EXERCISE AIM. Copy the data below word for word, starting at the line that contains "You are a GUI" and ending at the line that contains "Action: 143,165", with both of those lines included. Leave the pictures out.

[Pointing data for text and elements]
·····

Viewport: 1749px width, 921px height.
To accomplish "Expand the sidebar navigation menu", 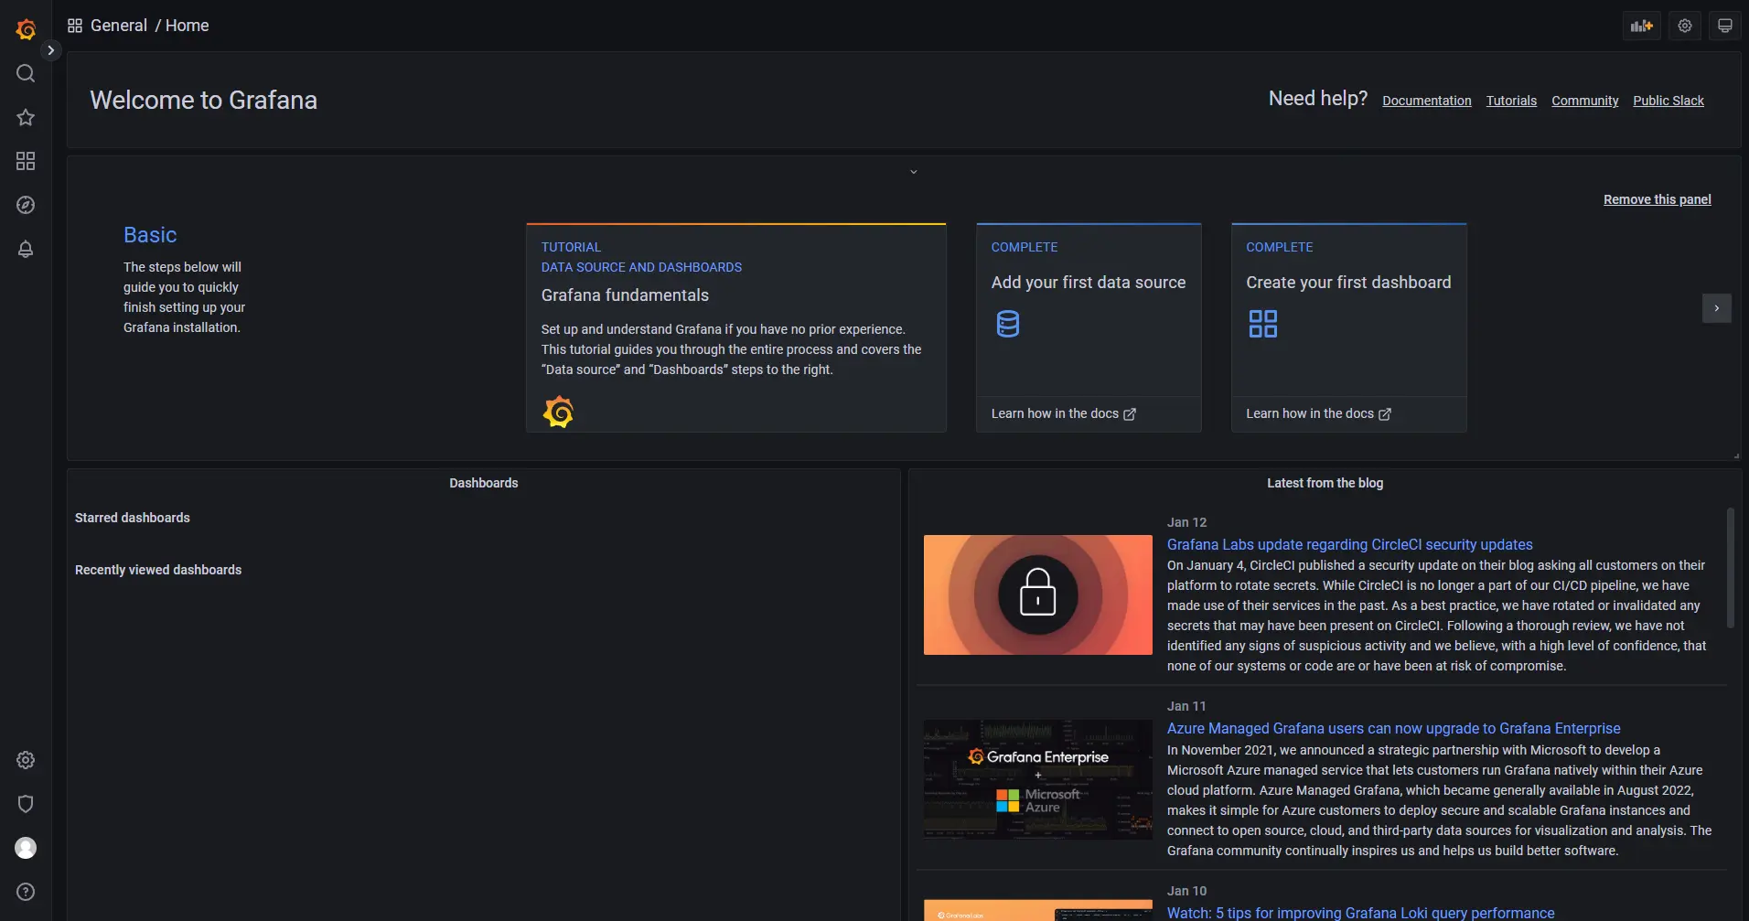I will point(51,50).
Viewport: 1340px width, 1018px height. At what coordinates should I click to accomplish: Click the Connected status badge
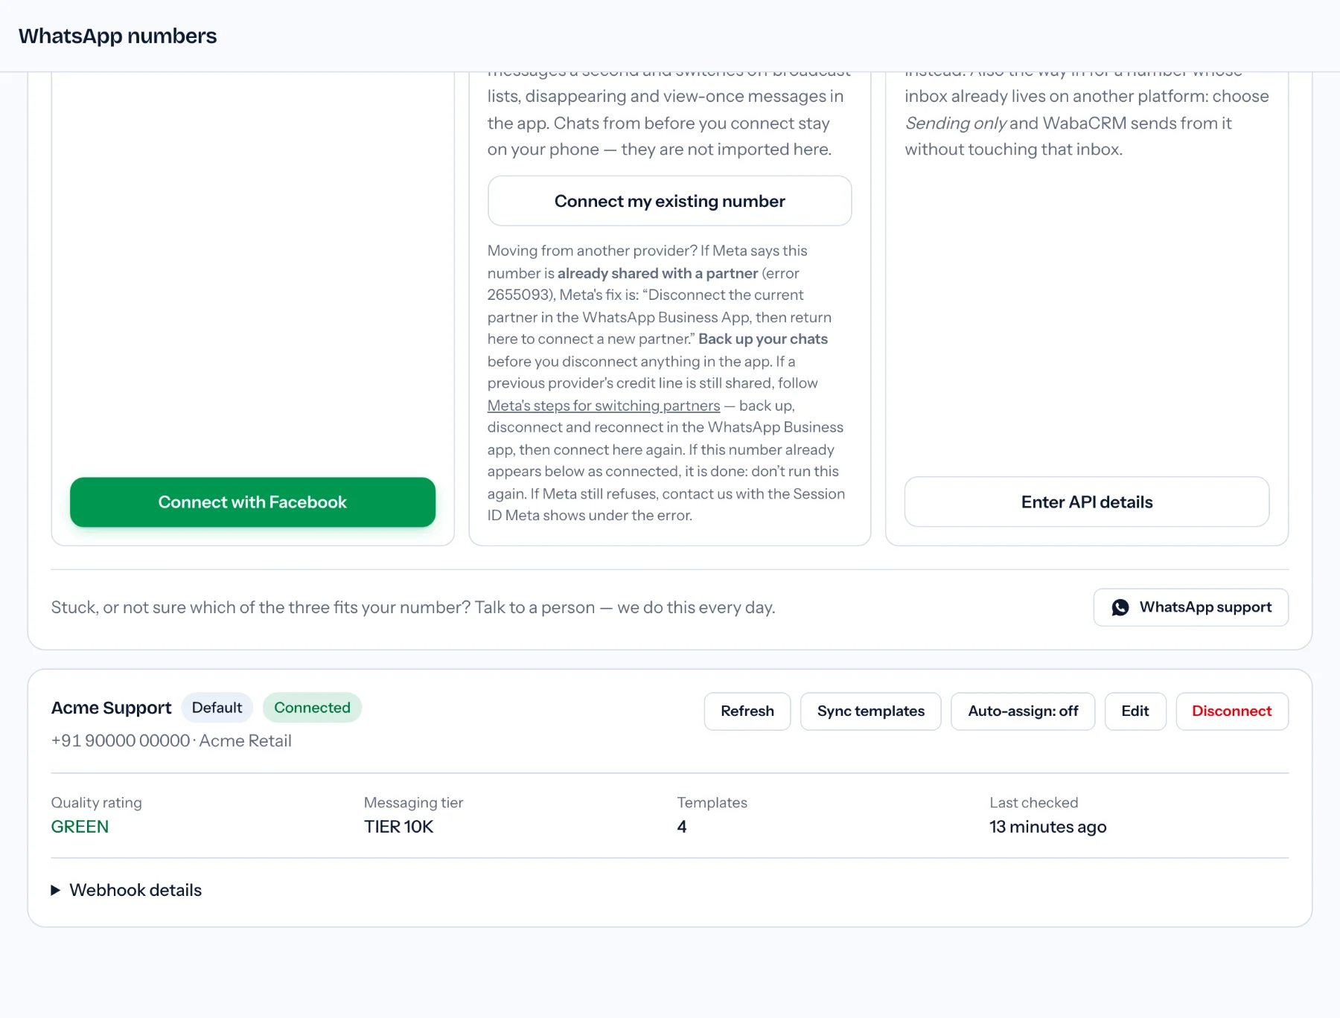point(312,708)
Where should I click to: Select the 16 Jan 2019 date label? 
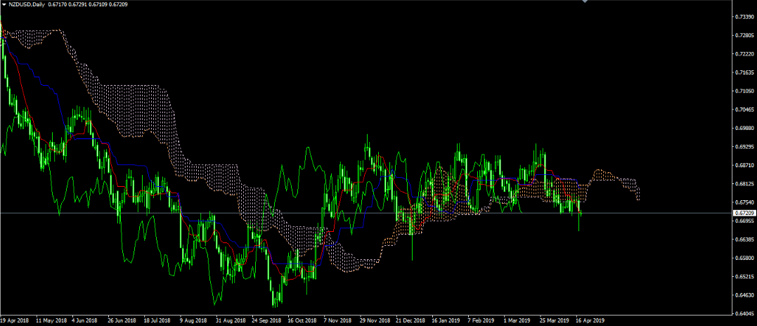pyautogui.click(x=446, y=320)
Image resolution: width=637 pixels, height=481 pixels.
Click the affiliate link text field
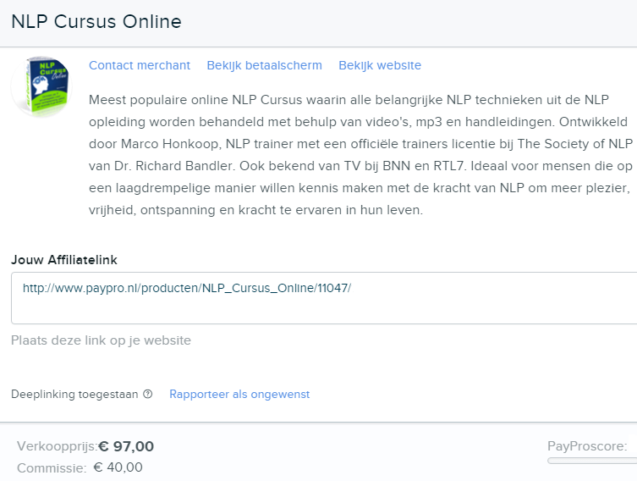pos(324,298)
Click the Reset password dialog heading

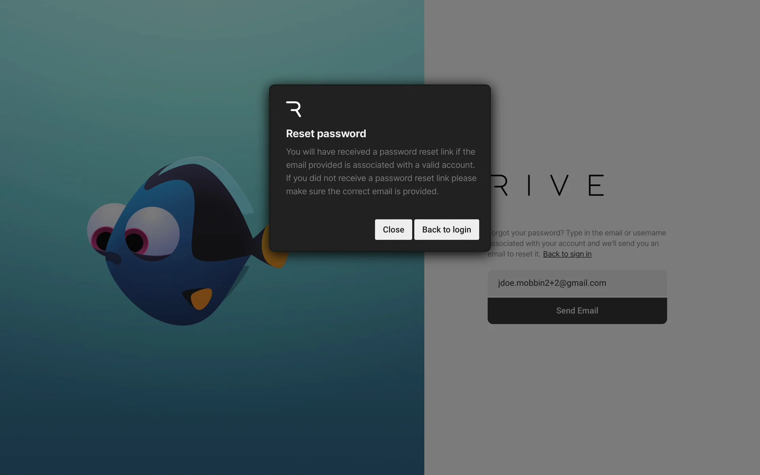326,134
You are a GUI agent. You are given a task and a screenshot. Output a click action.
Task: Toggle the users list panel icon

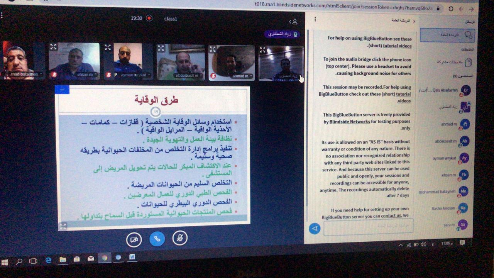tap(294, 22)
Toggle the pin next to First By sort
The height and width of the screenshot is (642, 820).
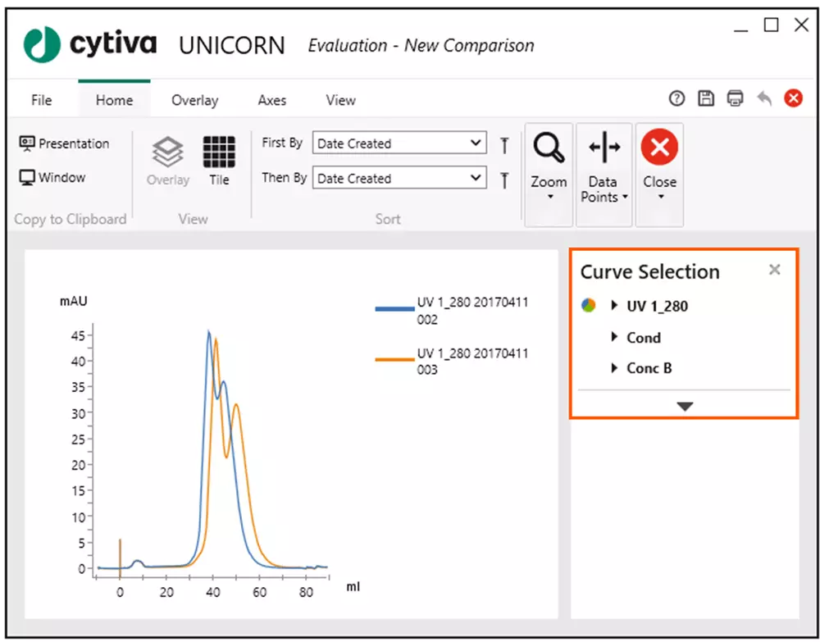coord(503,143)
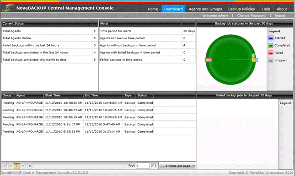295x176 pixels.
Task: Click the Page number input field
Action: 143,165
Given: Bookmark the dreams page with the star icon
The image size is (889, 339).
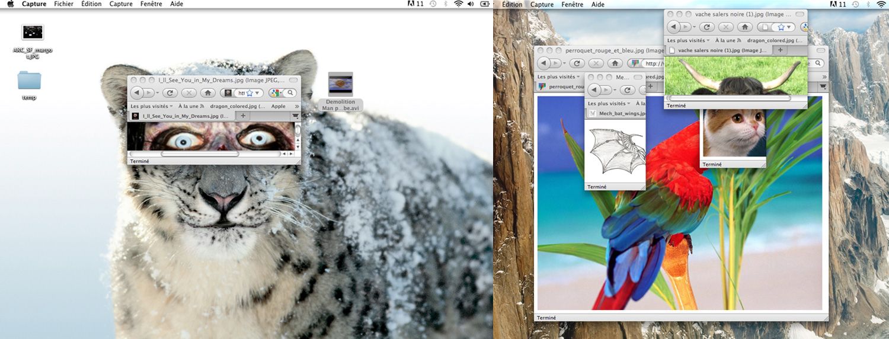Looking at the screenshot, I should coord(250,93).
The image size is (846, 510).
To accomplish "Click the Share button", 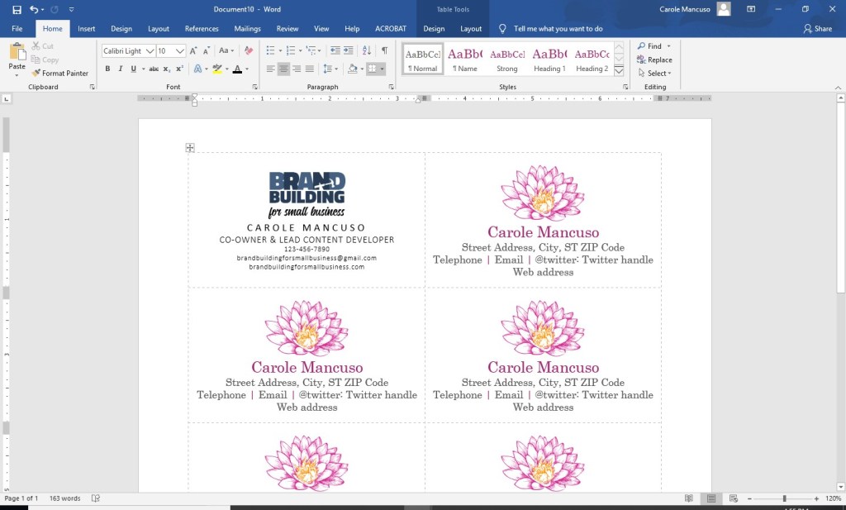I will click(817, 29).
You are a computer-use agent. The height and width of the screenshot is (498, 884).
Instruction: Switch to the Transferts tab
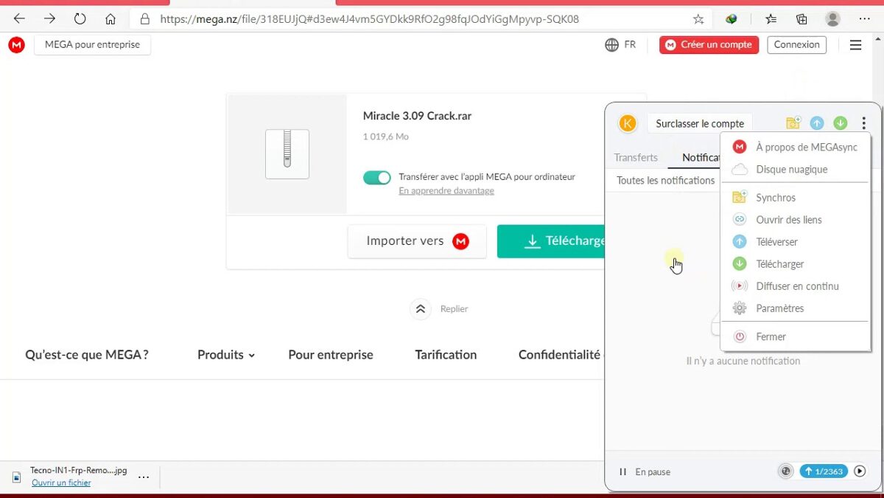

·····

RESPONSE.
You are a GUI agent. You are given a task and a screenshot. Output a click action.
Task: Toggle the users list panel icon

tap(294, 22)
Toggle the pin next to First By sort
The height and width of the screenshot is (642, 820).
coord(503,143)
295x176 pixels.
Task: Click the Page number input field
Action: 143,165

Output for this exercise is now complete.